Daviesia latifolia, commonly known as hop bitter-pea, is a species of flowering plant in the family Fabaceae and is endemic to south-eastern Australia. It is a slender, erect, spreading shrub with elliptic, egg-shaped or lance-shaped phyllodes and orange-yellow and maroon flowers in long racemes.

==Description==
Daviesia latifolia is a slender, erect shrub that typically grows to 1–5 m high and 1.0–1.5 m wide and has arching, glabrous branches. Adult phyllodes are elliptic to egg-shaped or lance-shaped, 20–150 mm long and 5–70 mm wide on a petiole-like base 3–20 mm long. The phyllodes are wavy with scalloped edges and have prominent veins. Juvenile phyllodes are slightly broader.

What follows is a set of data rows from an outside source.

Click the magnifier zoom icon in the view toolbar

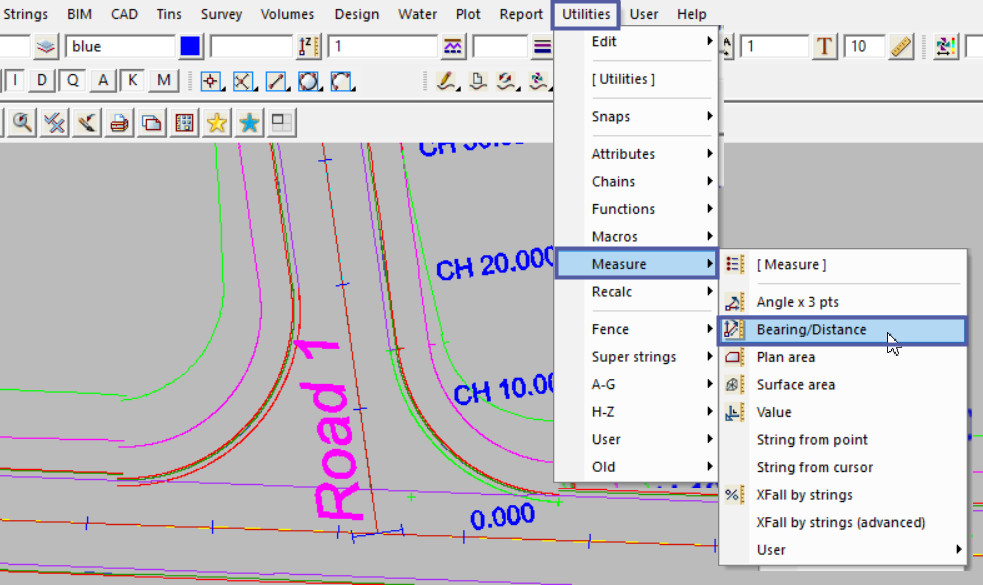point(22,123)
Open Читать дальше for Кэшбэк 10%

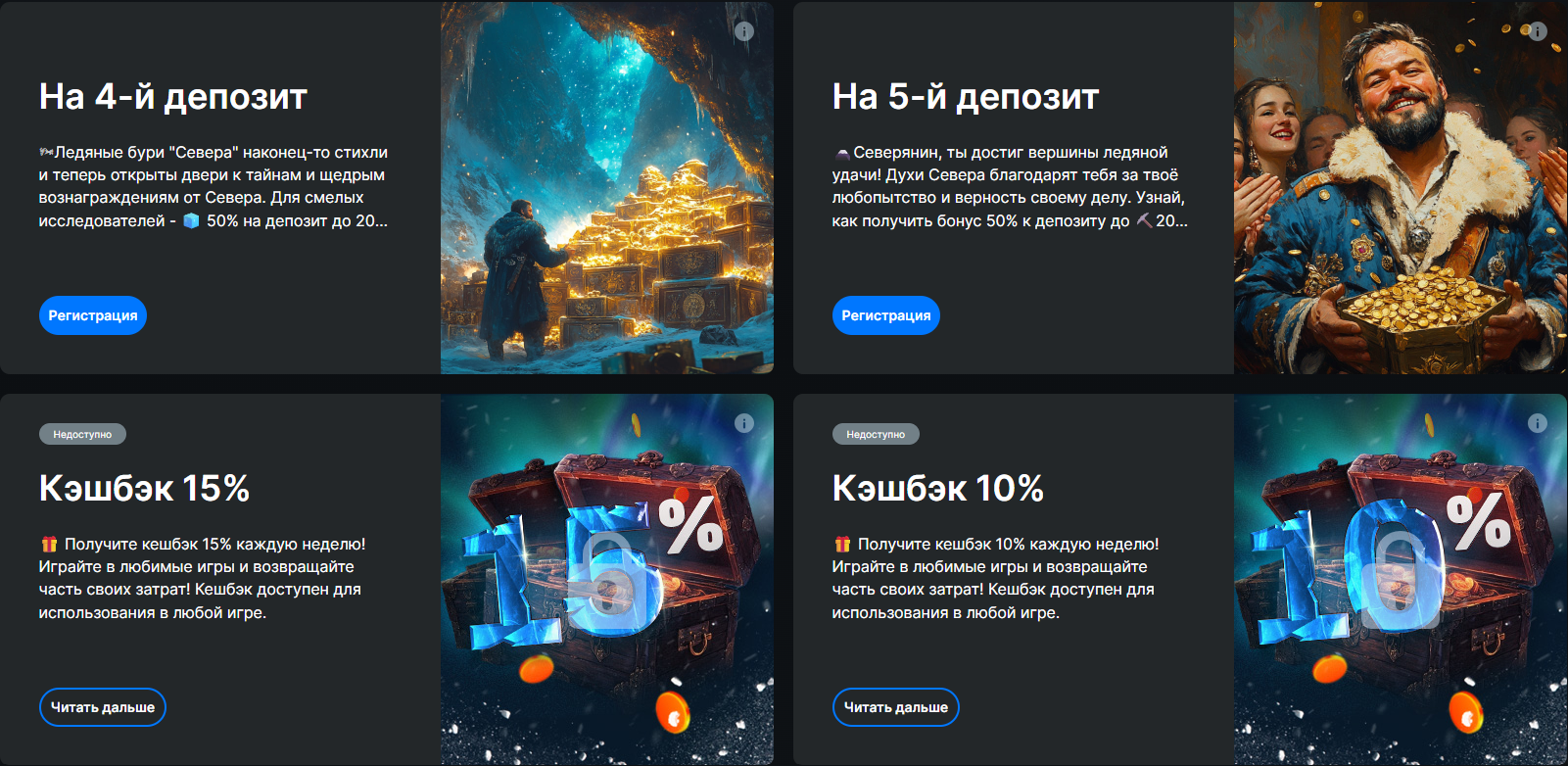[x=896, y=707]
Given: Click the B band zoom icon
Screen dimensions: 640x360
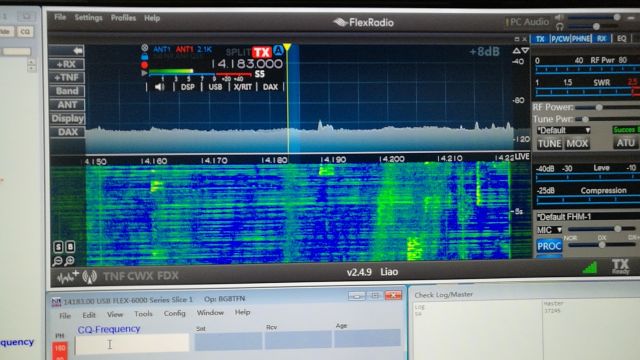Looking at the screenshot, I should (x=70, y=247).
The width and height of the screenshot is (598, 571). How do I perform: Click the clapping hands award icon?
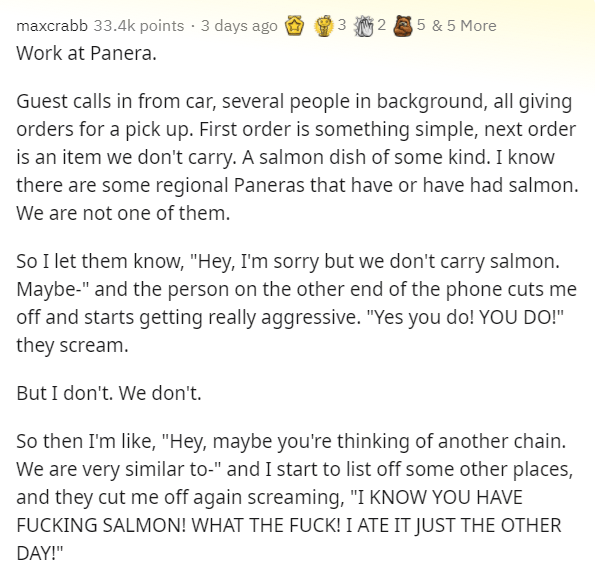(364, 26)
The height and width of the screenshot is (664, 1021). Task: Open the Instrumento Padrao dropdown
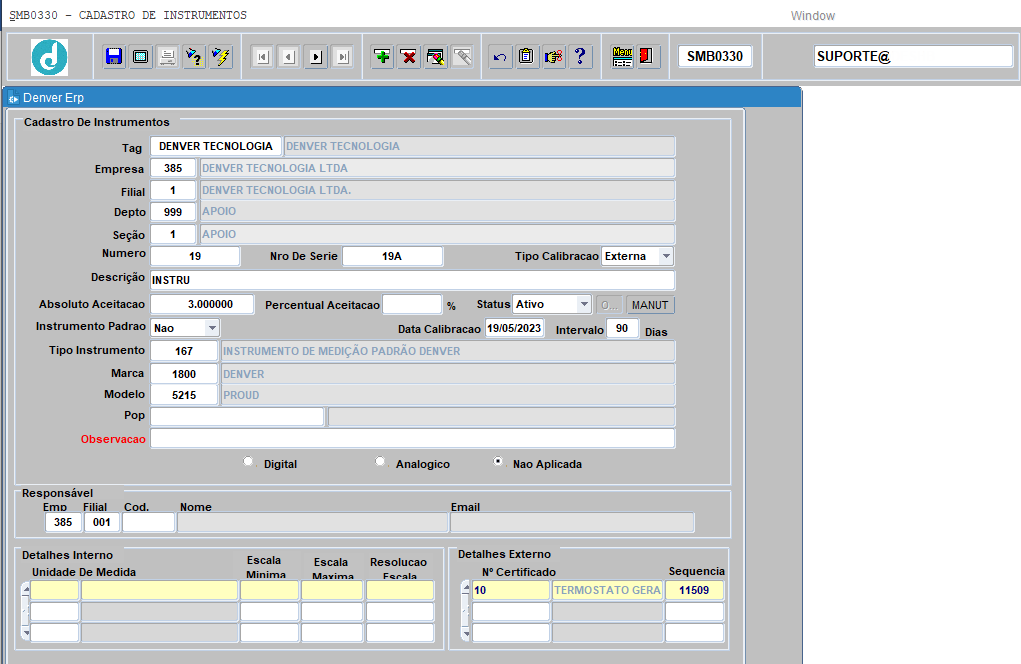tap(212, 328)
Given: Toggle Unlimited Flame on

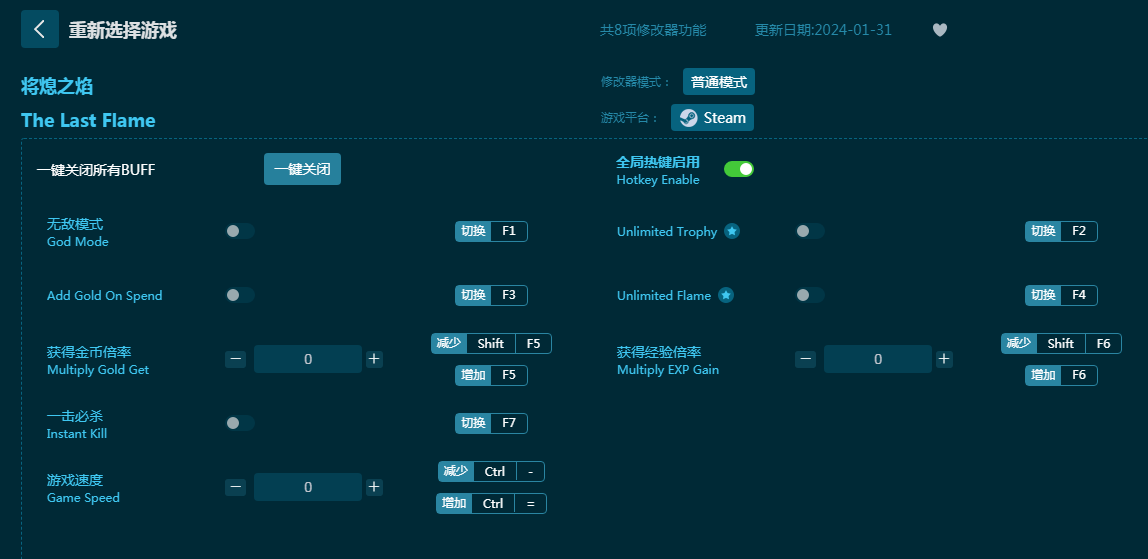Looking at the screenshot, I should pyautogui.click(x=809, y=295).
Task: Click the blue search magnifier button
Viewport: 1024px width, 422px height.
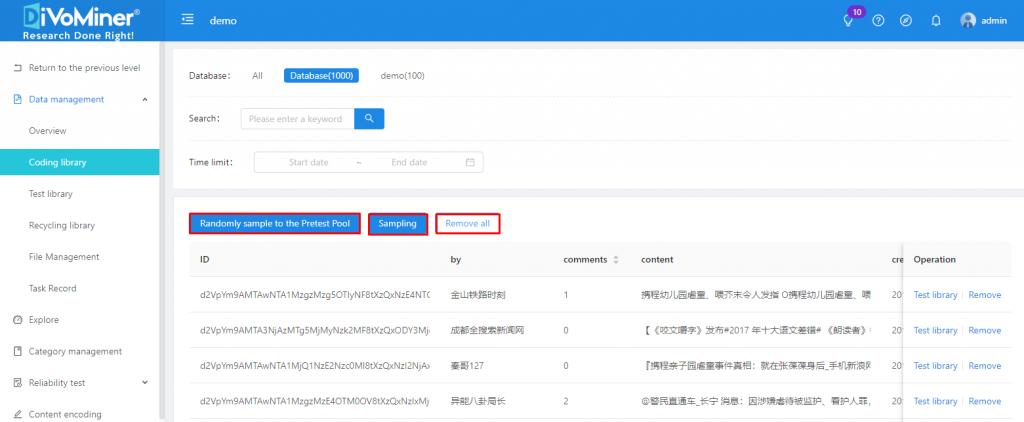Action: click(369, 119)
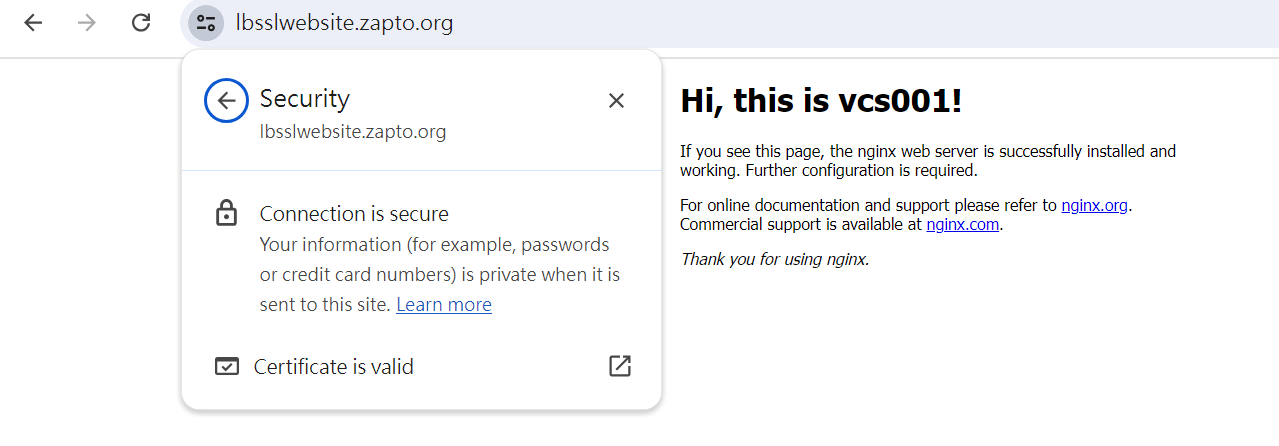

The flowers are borne in leaf axils along up to three racemes, the peduncle 10–20 mm long, the rachis 25–80 mm long, each flower on a pedicel 1.5–4 mm long. The sepals are 3–5 mm long and joined at the base, the upper two joined for most of their length and the lower three triangular and 0.5–1 mm long. The standard petal is broadly egg-shaped, 6–9 mm long and orange-yellow and maroon with a yellow centre, the wings 5.5–8 mm long and yellow and maroon, and the keel 4.5–5.5 mm long and maroon. Flowering occurs from September to December and the fruit is triangular pod 6.5–11 mm long.

==Taxonomy==
Daviesia latifolia was first formally described in 1811 by Robert Brown in Aiton's Hortus Kewensis. The specific epithet (latifolia) means "broad-leaved".

==Distribution and habitat==
Hop bitter-pea grows in forest, often as an understorey plant and occurs at altitudes up to 1800 m, from the Granite Belt of south-eastern Queensland, through the tablelands, western slopes and south coast of New South Wales, to most of Victoria apart, from the north west of the state. It is also common in dry woodlands in Tasmania.

==Ecology==
This daviesia provides nectar for a range of insects and native birds.

==Uses==
===Use in horticulture===
The species is useful as an ornamental, as a windbreak and in nitrogen-fixing. It prefers well-drained soil in full sun and is frost tolerant.

===Other uses===
The stems and phyllodes can be used with alum to produce a fawn dye used as a mordant. The phyllodes also have reputed medicinal properties, and were also substituted as hops to flavour beer. Early European settlers used the leaves as a drug to expel intestinal worms, including hydatid cysts, and also as tonic.